There’s a curious trend happening with early AI adopters and avid advocates. They’re no less enthusiastic about the tech, but they are becoming a little more cautious. The rhetoric has changed distinctly from ‘All in on AI” to a more thoughtful and measured approach. The cause: Apparently AI is starting to hallucinate, only it doesn’t know it. It thinks it’s right.
It can be amusing at first to see a response to a prompt that you know is absolute rubbish. But it’s only amusing if you have the knowledge to discern when AI is dreaming up information. The problem comes in with people who are not experts in a particular field. AI is often so confident about its answers, that it’s not even questioned. And that’s where the real problems start – how to sift fact from fiction, and which sources to trust.
What’s fact, what’s fiction?
People have become so accustomed to believing what they see or read online, that when faced with the reality that it might be nonsense, the default is to argue. It used to be Google that was cited. Now it’s ChatGPT, Claude or Grok.
The fact that this is supposedly more advanced technology makes people less inclined to doubt the outputs. Add to this that the vast majority of people don’t know how to identify sources of genuine authority or read academic papers, means that fact checking rarely enters the equation.
That is, until someone with advanced knowledge calls BS. Admittedly, no tech is perfect, programming mistakes are bound to occur. But with each new release promising better results, the general consensus is that it’s actually getting worse. So determined is it, that when AI can’t find an answer, it tends to fabricate one. It then presents it in a rather convincing way – full of confidence.

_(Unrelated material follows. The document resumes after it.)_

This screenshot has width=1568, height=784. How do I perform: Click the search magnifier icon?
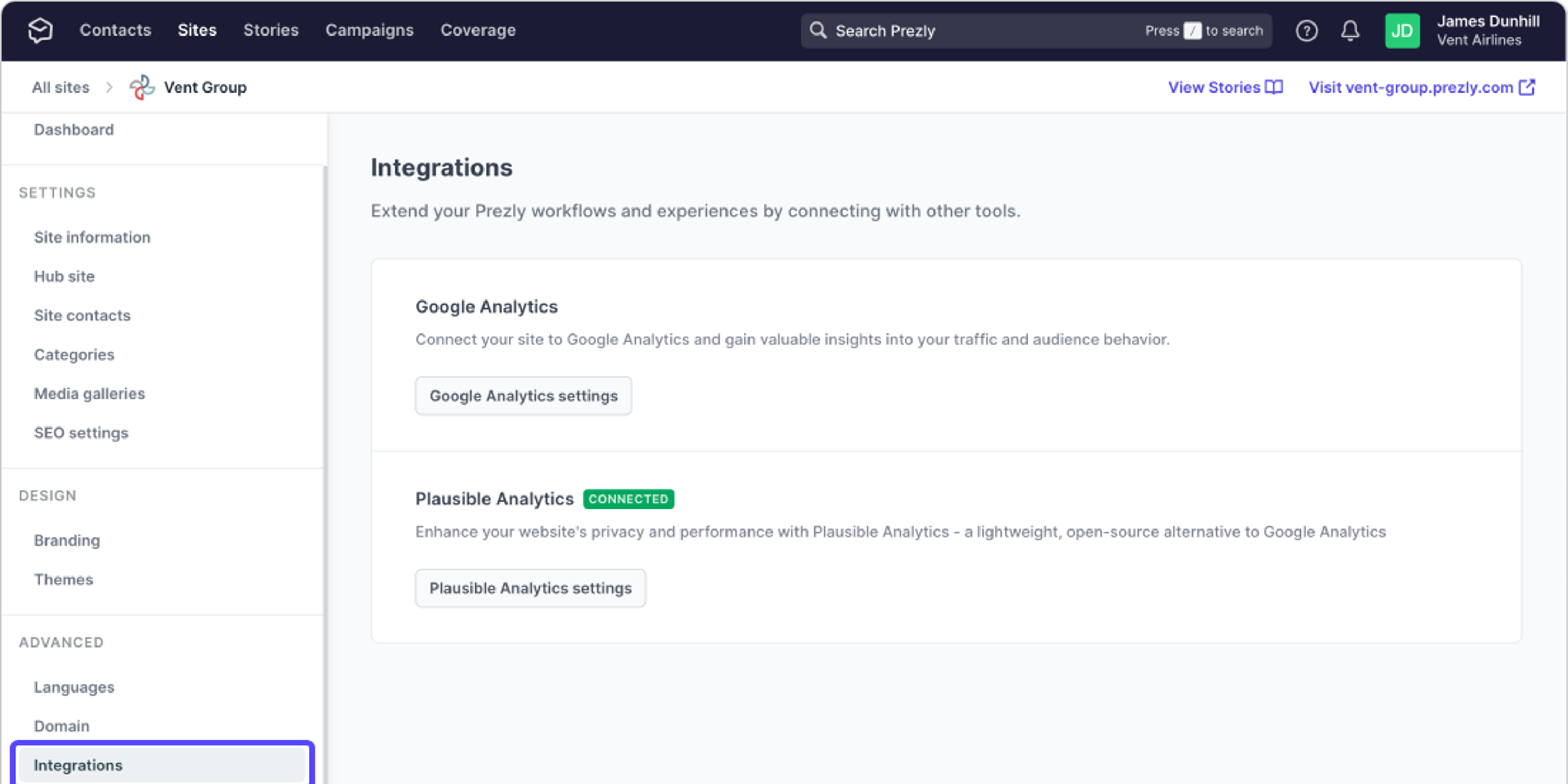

There have been cases of citing studies that don’t even exist. At the other end of the scale, AI sometimes says that it can’t find the answer to a query – even when the person prompting knows full well that it exists. They were simply hoping AI could expand on what they already knew.
More than bias
Bias in AI is well known. In an effort to simplify processes while scaling rapidly, it was inevitable. But solving the problem of bias seems to be quite the challenge (and not quite the priority either). Misinformation and skewed facts don’t seem to matter to some. Meanwhile trust in the outputs that AI generates is eroding and so are the benefits.
AI can do things faster, more accurately and more efficiently – this has been the promise as more and more AI agents are rolled out. But what happens when it’s not accurate? When the data needs to be checked, how much time does that take? Do efficiency, cost and time saving claims still hold? A 5% or even 10% error rate might be understandable, but some figures show error rates as high as 70%.
Maybe it’s time to dust off the old encyclopaedia’s. They may be old but at least they were created with rigorous fact checking systems. AI companies could learn from that.